ANTOINE ET CLÉOPÂTRE
Deux prénoms liés par un « et », ce « et » qui fait un lien direct vers le couple Taylor/Burton que le cinéma a immortalisé dans ces deux rôles-là, tout de passion et de fureur. Shakespeare est bien sûr au scénario d’une histoire qui a tout, depuis 400 ans, pour embraser les planches : la pièce évoque la crise de la république romaine en une œuvre historique et politique fleuve qui puise de bout en bout son moteur et son souffle dans la tragédie amoureuse. Le chaos prendra le pas sur les rêves de paix et les amants du Nil finiront mal, comme les histoires d’amour en général. À la mise en scène, Célie Pauthe, dans la continuité de son précédent Bérénice, choisit elle aussi de voir grand : la pièce est montée dans sa totalité, cinq actes courant sur dix années de guerres fratricides, retraçant l’impossible rêve qui unit cette Égypte fière et féminine au désir fou d’Antoine le Romain. Un rêve partagé, allumé par la passion et l’érotisme, mais également un rêve d’union politique qui aurait pu redessiner autrement les contours du monde moderne. Ce couple impossible repose inlassablement les questions toujours actuelles des relations entre Orient et Occident.
AMER M. ET COLETTE B.
Plus discrets sont les héros du diptyque construit par Joséphine Serre, qui écrit le texte et met en scène deux versants d’une histoire commencée pour la scène en 2015 par Amer M. et prolongée aujourd’hui par Colette B. Le premier personnage est né après que la metteuse en scène ait trouvé dans sa boîte aux lettres le portefeuille d’un homme, algérien d’origine kabyle, arrivé en France au début de la guerre d’Algérie.
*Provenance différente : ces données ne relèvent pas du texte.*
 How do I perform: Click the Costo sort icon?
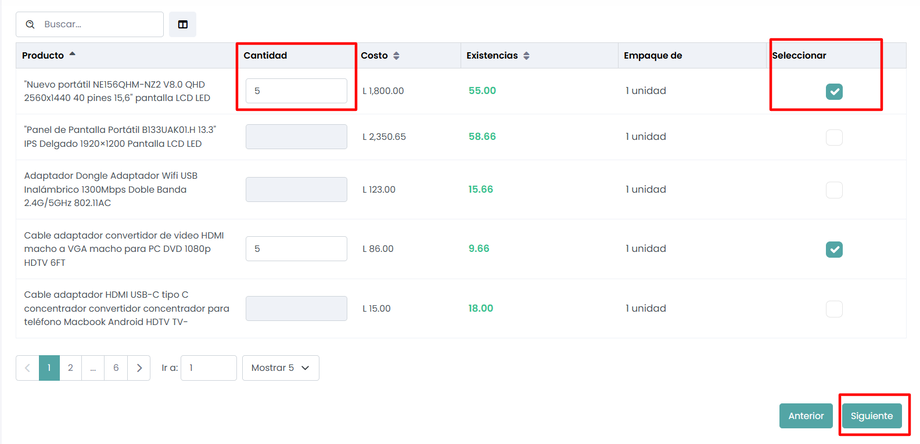396,56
À partir des documents rangés là – pièce d’identité, notice de médicaments, factures – elle déplie en quelque sorte un pan de l’histoire de cet homme, dans une première partie. Puis d’autres éléments voisins, soigneusement conservés – une carte de visite et quelques mots affectueux écrits par une femme, Colette B., pianiste à Radio France – lui donnent envie d’imaginer la relation entre cette femme et Amer M.
En postulant que Colette est d’origine pied-noir, elle pose en miroir l’un de l’autre ces deux chapitres consacrés aux protagonistes. Ils reflètent ce qui a pu être une histoire d’amour empêchée, reflétant en abyme ce qu’ont pu devenir depuis cinquante ans les relations de la France et de l’Algérie. Images et films d’archives d’époque relaient l’imaginaire et on prend tout de cette histoire moitié réelle, moitié fictive. Comme Antoine et Cléopâtre, Amer et Colette nous mettent sous les yeux des questions bien actuelles qui ne seront peut-être jamais complètement réglées.